Coming in under budget at a cost of £6,200 in 1902 ($800,000), Mackintosh exceeded expectations. With its main axis running east to west to take best advantage of the view, the house is a study in opposites. The asymmetrical grouping of visual masses, irregular fenestration and stair tower evoke Scottish Baronial architecture (a favorite source of inspiration for Mackintosh) as does its roughcast surface, but the style is rendered in a modern, almost abstract fashion. The austere exterior conceals a comfortable interior, where every detail, from the shape of the rooms to the design of the carpets has been considered for effect. The master bedroom shows a strong Art Nouveau influence, but the drawing room intermixes organic and geometric forms like the latticed base of the Hill House Drawing Room Table (pictured below). The hall is more rigidly linear; the play of negative and positive space and minimalist decoration calls to mind Mackintosh’s interest in Japanese design. With its slab legs and pierced cutouts, the hall table (see page 108) is perfectly suited for this space.

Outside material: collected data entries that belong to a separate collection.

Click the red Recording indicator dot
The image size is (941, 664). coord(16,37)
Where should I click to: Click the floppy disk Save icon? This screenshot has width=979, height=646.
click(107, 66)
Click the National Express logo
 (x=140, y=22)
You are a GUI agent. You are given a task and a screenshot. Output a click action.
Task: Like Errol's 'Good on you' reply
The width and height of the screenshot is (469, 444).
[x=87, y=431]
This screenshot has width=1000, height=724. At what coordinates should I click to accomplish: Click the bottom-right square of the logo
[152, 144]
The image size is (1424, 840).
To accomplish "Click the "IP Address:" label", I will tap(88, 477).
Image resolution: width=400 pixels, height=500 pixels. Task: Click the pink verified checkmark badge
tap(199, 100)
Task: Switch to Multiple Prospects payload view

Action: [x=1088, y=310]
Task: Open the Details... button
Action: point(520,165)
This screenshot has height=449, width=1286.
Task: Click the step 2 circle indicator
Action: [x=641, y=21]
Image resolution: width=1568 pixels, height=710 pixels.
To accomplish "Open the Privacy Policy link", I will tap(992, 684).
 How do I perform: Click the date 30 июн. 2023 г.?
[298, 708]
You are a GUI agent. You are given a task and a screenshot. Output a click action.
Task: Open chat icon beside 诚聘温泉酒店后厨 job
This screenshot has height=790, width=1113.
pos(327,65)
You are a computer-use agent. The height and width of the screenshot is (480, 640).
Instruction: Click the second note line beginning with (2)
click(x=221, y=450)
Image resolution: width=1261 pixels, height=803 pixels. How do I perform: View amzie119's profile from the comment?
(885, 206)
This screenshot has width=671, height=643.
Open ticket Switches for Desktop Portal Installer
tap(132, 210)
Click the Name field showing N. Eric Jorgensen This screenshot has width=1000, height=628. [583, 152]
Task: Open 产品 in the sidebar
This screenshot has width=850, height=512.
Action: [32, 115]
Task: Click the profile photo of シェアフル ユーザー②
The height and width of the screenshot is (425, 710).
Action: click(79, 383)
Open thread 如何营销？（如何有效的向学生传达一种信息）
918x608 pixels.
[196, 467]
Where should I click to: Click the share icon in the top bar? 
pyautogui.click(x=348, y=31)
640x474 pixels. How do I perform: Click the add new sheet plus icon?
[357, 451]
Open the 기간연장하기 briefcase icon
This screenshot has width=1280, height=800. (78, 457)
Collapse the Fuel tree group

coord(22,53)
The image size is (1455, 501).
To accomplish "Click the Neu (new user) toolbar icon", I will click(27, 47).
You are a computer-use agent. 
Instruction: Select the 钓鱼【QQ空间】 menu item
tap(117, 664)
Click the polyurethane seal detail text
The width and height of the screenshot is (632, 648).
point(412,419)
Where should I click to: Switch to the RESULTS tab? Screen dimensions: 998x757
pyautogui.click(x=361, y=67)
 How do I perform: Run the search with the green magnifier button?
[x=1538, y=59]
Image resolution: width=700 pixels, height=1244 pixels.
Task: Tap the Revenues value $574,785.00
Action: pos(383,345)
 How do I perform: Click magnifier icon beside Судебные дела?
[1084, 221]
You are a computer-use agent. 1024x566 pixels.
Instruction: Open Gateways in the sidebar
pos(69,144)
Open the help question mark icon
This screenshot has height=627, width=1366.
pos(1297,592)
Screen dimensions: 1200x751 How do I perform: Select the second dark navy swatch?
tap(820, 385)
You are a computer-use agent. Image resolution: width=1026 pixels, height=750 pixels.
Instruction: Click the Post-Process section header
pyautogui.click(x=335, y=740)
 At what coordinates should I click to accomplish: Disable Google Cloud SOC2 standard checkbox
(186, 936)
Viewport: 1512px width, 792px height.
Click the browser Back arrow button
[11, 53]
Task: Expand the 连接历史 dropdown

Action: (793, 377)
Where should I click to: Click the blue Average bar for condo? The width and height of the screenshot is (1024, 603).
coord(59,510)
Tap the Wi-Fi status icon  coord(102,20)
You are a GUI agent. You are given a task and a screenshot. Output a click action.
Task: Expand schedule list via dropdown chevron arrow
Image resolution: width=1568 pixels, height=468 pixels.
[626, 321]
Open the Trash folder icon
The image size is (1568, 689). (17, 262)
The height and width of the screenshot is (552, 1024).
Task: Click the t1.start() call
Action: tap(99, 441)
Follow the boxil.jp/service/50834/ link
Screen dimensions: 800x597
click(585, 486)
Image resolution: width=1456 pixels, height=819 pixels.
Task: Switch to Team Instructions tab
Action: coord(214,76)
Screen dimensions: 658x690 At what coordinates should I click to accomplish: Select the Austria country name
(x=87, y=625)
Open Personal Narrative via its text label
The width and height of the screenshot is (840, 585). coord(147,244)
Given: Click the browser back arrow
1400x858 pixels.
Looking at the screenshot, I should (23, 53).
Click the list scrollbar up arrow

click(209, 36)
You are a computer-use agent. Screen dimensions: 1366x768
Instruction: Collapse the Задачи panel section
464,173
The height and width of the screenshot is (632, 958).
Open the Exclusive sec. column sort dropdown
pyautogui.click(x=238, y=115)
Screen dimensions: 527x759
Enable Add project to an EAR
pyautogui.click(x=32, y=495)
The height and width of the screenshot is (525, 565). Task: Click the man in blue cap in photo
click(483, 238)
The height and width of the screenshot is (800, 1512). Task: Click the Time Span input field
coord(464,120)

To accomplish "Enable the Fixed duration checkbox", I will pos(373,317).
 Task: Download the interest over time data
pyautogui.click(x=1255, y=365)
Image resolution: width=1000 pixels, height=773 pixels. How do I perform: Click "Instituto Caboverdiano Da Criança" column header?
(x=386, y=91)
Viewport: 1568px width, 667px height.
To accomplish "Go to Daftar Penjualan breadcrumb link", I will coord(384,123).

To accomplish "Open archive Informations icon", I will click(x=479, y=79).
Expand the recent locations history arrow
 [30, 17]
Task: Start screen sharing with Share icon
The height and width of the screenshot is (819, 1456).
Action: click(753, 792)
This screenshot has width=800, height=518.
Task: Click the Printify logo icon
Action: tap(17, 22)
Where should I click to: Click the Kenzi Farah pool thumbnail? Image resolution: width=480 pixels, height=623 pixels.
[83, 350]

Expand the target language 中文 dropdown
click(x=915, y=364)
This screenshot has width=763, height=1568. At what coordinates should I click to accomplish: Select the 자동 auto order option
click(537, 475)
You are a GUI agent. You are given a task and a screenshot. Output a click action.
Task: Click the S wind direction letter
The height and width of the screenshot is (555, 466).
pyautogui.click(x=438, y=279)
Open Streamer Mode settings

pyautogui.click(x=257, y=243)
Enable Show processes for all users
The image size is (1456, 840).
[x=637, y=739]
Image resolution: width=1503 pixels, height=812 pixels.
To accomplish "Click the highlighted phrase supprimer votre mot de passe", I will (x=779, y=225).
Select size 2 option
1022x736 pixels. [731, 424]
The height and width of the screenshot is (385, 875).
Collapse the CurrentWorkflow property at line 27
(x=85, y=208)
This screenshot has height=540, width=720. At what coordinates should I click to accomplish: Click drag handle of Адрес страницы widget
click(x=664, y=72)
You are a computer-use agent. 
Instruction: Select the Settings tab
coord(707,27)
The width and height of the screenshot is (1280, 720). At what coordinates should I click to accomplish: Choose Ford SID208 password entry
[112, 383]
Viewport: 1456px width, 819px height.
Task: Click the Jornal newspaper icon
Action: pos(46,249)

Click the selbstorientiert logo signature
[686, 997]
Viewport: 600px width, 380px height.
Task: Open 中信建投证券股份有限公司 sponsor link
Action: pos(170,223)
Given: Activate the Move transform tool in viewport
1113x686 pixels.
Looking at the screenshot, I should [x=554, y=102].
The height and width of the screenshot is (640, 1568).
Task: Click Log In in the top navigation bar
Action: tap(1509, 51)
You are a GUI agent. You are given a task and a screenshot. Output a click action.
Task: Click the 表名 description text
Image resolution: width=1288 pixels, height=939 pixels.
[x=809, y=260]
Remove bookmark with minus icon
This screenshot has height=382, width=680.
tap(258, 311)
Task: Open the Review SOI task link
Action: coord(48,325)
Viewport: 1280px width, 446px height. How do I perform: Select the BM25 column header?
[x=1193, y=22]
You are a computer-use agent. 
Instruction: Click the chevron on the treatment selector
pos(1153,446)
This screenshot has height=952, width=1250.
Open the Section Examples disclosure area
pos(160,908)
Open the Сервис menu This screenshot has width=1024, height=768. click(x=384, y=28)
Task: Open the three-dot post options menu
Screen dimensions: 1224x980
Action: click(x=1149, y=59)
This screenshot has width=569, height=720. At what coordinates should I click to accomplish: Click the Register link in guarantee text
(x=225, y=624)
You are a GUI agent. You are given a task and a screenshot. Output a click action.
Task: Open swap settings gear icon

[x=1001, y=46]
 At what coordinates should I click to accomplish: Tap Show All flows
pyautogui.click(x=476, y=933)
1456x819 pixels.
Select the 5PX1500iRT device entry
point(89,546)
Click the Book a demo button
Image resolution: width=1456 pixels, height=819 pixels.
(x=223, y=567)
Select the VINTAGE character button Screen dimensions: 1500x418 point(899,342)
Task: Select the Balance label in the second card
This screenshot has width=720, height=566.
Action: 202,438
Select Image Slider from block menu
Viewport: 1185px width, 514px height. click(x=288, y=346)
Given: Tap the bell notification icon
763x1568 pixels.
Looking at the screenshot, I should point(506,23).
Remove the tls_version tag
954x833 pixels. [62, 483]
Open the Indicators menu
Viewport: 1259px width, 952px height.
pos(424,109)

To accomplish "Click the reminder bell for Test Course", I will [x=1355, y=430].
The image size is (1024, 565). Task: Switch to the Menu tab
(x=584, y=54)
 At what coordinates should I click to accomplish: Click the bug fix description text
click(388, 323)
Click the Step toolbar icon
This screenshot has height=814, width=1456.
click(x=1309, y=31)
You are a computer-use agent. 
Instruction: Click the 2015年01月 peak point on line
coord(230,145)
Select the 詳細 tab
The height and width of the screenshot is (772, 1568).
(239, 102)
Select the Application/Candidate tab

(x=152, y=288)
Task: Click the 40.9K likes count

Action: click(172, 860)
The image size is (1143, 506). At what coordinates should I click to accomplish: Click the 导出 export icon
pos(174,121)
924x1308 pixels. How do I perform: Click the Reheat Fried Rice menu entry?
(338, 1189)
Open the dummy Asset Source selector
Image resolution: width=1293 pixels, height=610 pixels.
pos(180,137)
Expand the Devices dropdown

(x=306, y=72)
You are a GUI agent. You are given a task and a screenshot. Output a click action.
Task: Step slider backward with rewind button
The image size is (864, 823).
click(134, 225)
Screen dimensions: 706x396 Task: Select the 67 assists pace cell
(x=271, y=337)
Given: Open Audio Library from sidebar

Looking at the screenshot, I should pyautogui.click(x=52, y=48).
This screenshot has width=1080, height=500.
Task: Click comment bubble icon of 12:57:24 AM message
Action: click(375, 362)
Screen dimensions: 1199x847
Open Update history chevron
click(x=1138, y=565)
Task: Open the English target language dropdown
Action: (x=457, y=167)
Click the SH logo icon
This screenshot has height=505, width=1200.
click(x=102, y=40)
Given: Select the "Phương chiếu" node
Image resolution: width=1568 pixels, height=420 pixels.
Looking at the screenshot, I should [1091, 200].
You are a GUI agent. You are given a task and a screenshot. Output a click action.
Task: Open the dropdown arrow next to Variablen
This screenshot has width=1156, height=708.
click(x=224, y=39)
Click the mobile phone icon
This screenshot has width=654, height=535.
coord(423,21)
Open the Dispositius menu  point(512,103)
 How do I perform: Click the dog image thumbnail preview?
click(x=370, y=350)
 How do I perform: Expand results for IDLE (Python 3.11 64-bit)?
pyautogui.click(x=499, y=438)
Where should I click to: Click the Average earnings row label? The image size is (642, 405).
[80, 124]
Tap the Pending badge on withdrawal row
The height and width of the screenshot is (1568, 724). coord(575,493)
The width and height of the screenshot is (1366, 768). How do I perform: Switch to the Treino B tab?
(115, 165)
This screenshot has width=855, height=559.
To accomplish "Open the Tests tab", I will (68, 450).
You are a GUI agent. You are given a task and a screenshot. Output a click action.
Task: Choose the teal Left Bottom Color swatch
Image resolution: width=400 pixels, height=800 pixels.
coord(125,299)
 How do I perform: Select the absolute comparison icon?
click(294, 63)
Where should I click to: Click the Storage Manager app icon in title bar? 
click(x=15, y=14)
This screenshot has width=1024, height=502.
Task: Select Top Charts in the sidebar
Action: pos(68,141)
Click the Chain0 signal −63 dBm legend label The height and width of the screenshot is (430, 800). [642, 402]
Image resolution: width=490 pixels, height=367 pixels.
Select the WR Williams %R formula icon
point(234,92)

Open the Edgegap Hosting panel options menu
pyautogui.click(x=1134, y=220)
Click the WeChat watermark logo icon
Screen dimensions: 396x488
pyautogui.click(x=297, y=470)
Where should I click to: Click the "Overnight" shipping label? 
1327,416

Hill House Drawing Room Table
From the mother-of-pearl inlay, to the to repeating grid, to the shelves, to the top, the square dominates in this low table designed for the Hill House drawing room. At 25″ high, it is too tall for a coffee table and too short for comfortable dining, but it would serve for cards or games. Alternatively, you could eliminate one row of the grid on the base, reducing the height to use the piece as a coffee table. Flanked by two high-backed chairs, as it is on display in the Hill House now, it forms an intimate conversational grouping within the expansive drawing room. Wylie & Lochhead were paid £7.15 ($887) for the table.